> [TAREFAS]:
A - De acordo com a reportagem sobre os tuítes de Bolsonaro a respeito da Amazônia, a que assunto o presidente mais dedicou atenção e em quantos tuítes?
B - Dê continuidade à reportagem sobre os tuítes de Bolsonaro a respeito da Amazônia a partir do ponto em que ela termina.

> [TRECHO SELECIONADO]:

'''

Presidente pretere ambiente em tuítes sobre a Amazônia
Monitor da Folha sobre política ambiental passa a acompanhar redes sociais de autoridades
Embora já tenha afirmado ter orgulho da conservação da Amazônia, Jair Bolsonaro dedica menos tuítes ao tema do que a questões econômicas e à soberania da região somadas, aponta levantamento feito pela Folha em parceria com a iniciativa Política Por Inteiro.
são paulo O presidente Jair Bolsonaro afirmou em discurso para líderes mundiais, no fim do mês passado, que tem orgulho da conservação da Amazônia. Análise de suas postagens em rede social mostram, porém, atenção maior a assuntos econômicos e relacionados a uma suposta ameaça à soberania na região do que preservação.
Também chamam a atenção os momentos em que o presidente mais fala sobre a floresta: o período seco da Amazônia, no qual o desmatamento e as queimadas são mais intensos e, consequentemente, há mais críticas internacionais e atenção da imprensa sobre o assunto.
A avaliação é do Monitor da Política Ambiental, parceria da Folha com a iniciativa Política Por Inteiro, que passa a monitorar os tuítes relacionados ao meio ambiente de mais de 350 autoridades e especialistas na área.
De forma automatizada, são extraídas e categorizadas em subgrupos as postagens no Twitter dessas contas que contenham palavraschave relacionadas ao tema. Até a semana passada haviam sido avaliados mais de 1,5 milhão de tuítes, publicados desde janeiro de 2019 (início do governo Bolsonaro).
Foram encontrados 344 tuítes do presidente ligados à área. O assunto a que ele mais dedicou atenção foi transporte (103), seguido de meio ambiente (68), uma categoria abrangente que considera 34 termos, como qualidade do ar, licença ambiental e impacto ambiental.
Os assuntos sobre os quais ele mais tuitou em seguida foram energia (63) e Amazônia (59) —uma mesma postagem pode ser classificada em mais de uma categoria.

'''

Parte de um arquivo de dados

'''

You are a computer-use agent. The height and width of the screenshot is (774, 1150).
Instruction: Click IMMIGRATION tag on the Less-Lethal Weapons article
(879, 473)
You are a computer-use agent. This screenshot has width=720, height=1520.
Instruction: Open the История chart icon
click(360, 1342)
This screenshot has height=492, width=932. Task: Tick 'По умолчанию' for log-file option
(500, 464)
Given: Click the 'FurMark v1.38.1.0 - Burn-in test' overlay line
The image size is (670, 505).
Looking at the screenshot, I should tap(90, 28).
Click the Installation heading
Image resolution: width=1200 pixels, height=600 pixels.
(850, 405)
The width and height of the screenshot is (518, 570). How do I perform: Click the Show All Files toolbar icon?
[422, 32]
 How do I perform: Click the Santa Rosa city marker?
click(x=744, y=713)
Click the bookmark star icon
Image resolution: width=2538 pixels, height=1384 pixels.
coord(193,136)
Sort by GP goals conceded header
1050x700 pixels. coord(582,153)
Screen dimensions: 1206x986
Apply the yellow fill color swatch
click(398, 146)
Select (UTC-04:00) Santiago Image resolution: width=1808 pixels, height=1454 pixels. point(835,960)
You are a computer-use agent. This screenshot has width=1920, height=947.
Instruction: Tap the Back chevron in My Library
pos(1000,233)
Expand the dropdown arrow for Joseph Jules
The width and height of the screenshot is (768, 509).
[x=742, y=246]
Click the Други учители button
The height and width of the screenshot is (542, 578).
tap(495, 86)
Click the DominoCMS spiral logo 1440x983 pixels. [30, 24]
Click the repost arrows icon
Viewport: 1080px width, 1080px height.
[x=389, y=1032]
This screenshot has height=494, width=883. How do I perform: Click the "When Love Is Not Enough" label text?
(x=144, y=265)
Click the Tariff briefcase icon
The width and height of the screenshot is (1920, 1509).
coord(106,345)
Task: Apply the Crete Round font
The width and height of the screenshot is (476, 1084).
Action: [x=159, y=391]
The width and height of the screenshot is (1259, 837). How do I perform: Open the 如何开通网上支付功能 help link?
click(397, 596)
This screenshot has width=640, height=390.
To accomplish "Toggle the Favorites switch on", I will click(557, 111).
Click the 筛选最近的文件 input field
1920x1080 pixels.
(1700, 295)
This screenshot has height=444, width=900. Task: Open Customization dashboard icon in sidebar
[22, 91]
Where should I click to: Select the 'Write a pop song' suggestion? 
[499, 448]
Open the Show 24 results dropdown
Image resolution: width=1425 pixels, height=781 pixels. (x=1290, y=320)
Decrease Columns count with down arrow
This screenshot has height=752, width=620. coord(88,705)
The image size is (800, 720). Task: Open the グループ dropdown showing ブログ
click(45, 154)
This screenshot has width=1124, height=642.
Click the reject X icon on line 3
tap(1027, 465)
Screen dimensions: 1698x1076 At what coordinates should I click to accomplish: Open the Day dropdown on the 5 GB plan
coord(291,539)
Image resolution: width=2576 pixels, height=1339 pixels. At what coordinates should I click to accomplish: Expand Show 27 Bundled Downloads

'''

> [RESPOSTAS POR TAREFA]:
A - Ao transporte, em 103 tuítes.

B -
Por ser um tema mais específico, o assunto Amazônia permitiu classificação adicional, feita manualmente pela reportagem. Desses 59 tuítes, 19 falavam sobre desenvolvimento econômico na região e 17 sobre soberania. Juntos (36), receberam mais atenção do que tuítes relacionados à preservação da região (28).
As menções de Bolsonaro à Amazônia têm concentração especial entre os meses de maio e setembro —18 tuítes sobre a floresta, tanto em 2019 quanto em 2020. Nesses períodos, os dados de desmatamento e de fogo na floresta, produzidos diariamente pelo Inpe, apontavam situações críticas nos dois anos.
Em 2019, por exemplo, o elevado número de queimadas em agosto (30.900 focos de incêndio) e setembro (19.925 focos) jogaram a atenção internacional e de todo o Brasil para a situação da floresta. Em 24 de agosto daquele ano, Bolsonaro tuitou: “Mais de 43 mil militares das Forças Armadas reforçam ações de combate a incêndios na Amazônia”. A postagem, nesse caso, foi classificada como referente a preservação.
As publicações do presidente relacionadas à preservação, em geral, têm tom positivo ou mostram ações pontuais do governo. Outro tuíte, de 13 de abril de 2021, diz: “Desmatamento na região da Amazônia Legal registrou queda de 19,15% entre agosto e março do biênio 2020/2021”.
O espaço de tempo (agosto a março) escolhido para falar sobre redução não é costumeiramente usado. Por questões climáticas, o desmate costuma ser observado mensalmente (comparando-se ao mesmo mês do ano anterior) e no período entre agosto de um ano e julho do ano seguinte —período usado para cálculo do Prodes, programa do Inpe que mede o desmate na Amazônia.
A postagem atribuía a redução à Operação Verde Brasil 2, pela qual os militares foram deslocados para combate ao desmate. O tuíte, porém, deixa de lado o período completo no qual o Exército esteve na floresta. Desde agosto de 2019, há presença das Forças Armadas na Amazônia, sem, de modo consistente, ter sido observada diminuição da devastação do bioma.
O vice-presidente e chefe do Conselho da Amazônia, Hamilton Mourão, é outro que costuma postar quando os dados de desmatamento apresentam queda em um mês.
As publicações de Bolsonaro sobre preservação não costumam ocorrer nos meses com desmate crescente ou recorde —como foram os casos de março e abril de 2021.
Nessas situações, desde 2019, as postagens priorizam acusações de que países estrangeiros estariam tentando interferir na soberania do país ou que os dados divulgados não seriam reais. Um exemplo é o tuíte de 23 de agosto de 2019: “O fogo que mais arde é o da nossa soberania sobre a Amazônia”, classificado como referente a preservação e soberania.
Os tuítes sobre soberania se concentraram na época das queimadas de 2019, quando o país foi criticado por líderes mundiais, como Emmanuel Macron (França).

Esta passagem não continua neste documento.